Room 218, Whitaker Hall
Yong Wang, PhD
Assistant Professor of Obstetrics and Gynecology, Radiology, and Biomedical Engineering
Washington University School of Medicine in St Louis
Electromyometrial Imaging (EMMI) of Uterine Contractions
Despite years of research, preterm birth (PTB) is the greatest and costliest burden in perinatology. In large part, this is because of our limited understanding of the pathologic factors that initiate preterm labor and result in preterm birth. Although uterine contractions play a central role in both preterm and term labor, the mechanisms of initiation and propagation resulting in preterm birth remain unknown largely due to a lack of tools to study it until now. As a direct result of the support from the March of Dimes (MOD), we recently developed a new imaging technology, Electromyometrial Imaging (EMMI), to non-invasively characterize the three-dimensional (3D) electrical activation and conduction patterns of uterine contractions. EMMI employs magnetic resonance imaging (MRI) to acquire subject-specific body-uterus geometry, and combines it with up to 256 channels body surface electromyography during contractions to noninvasively image the uterine surface electrical activities across the entire uterus in 3D. EMMI has been thoroughly validated using a translational sheep model. For the first time, we have noninvasively imaged the 3D uterine activation patterns in term and preterm labor patients and observed the wide spectrum of uterine activation patterns.

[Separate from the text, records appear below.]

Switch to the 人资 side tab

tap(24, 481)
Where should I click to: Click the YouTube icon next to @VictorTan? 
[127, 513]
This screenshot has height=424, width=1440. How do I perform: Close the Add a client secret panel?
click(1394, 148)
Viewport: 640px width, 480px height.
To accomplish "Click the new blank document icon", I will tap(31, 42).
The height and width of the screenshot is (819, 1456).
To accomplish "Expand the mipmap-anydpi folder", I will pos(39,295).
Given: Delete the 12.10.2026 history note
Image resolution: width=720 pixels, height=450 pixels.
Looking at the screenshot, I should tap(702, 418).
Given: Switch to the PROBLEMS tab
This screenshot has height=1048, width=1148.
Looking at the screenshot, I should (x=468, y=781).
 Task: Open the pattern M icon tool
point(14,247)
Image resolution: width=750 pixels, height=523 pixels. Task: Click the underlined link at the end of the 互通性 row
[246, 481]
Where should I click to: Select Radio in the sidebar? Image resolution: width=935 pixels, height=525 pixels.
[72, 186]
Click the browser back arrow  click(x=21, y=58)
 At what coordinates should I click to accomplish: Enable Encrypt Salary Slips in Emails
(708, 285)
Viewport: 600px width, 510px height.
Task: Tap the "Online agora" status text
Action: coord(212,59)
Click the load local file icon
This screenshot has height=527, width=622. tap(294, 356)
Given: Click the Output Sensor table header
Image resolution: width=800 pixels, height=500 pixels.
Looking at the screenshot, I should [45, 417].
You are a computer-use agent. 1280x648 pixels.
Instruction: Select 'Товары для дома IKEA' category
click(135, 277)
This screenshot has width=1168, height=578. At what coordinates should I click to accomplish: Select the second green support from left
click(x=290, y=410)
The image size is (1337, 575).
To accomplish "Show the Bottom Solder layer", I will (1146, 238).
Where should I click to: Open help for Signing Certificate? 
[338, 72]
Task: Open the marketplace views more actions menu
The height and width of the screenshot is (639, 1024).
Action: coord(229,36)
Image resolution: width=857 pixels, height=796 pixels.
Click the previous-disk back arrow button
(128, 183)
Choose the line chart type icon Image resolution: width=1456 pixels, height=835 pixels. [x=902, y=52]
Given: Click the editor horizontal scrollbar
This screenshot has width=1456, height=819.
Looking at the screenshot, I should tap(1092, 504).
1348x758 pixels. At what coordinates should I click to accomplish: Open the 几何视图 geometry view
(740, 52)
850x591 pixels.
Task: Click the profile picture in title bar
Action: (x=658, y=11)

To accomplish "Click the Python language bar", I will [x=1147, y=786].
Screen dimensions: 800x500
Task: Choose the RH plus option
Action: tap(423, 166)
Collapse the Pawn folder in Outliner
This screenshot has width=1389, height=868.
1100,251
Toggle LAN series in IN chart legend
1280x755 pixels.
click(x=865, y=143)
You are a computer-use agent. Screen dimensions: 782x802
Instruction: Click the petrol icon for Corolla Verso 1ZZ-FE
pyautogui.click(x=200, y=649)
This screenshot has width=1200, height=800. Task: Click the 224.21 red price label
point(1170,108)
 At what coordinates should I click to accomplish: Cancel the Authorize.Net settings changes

My PhD work focused on developing and applying electrocardiographic imaging (ECGI) to study cardiac arrhythmia and abnormal heart contractions. My work led to inventions and patents in the USA, Europe, Canada, and Japan, and was published in many top journals in the fields of biomedical engineering, biomedical life science, and human physiology. To broaden my technological and biomedical expertise, I switched gears and devoted my postdoc time to neuroscience. With the aim to better understand the pathological mechanisms underlying neurodegeneration diseases, I invented and patented a novel diffusion magnetic resonance imaging (MRI) approach, diffusion basis spectrum imaging (DBSI). In my papers published in Brain, I used DBSI to specifically measure and characterize multiple white matter microstructural changes and study the mechanism of lesion evolution in multiple sclerosis, Alzheimer's disease (AD) patients and animal models of this disease In 2015, I was recruited to the Departments of Obstetrics and Gynecology and of Radiology, where I collaborate with obstetricians and radiologists to invent and clinically translate the novel high resolution electromyometrial imaging (EMMI) to study the electrophysiology and microstructure of the uterus. I also successfully translate DBSI to image the placental immuno-response during normal and abnormal pregnancy.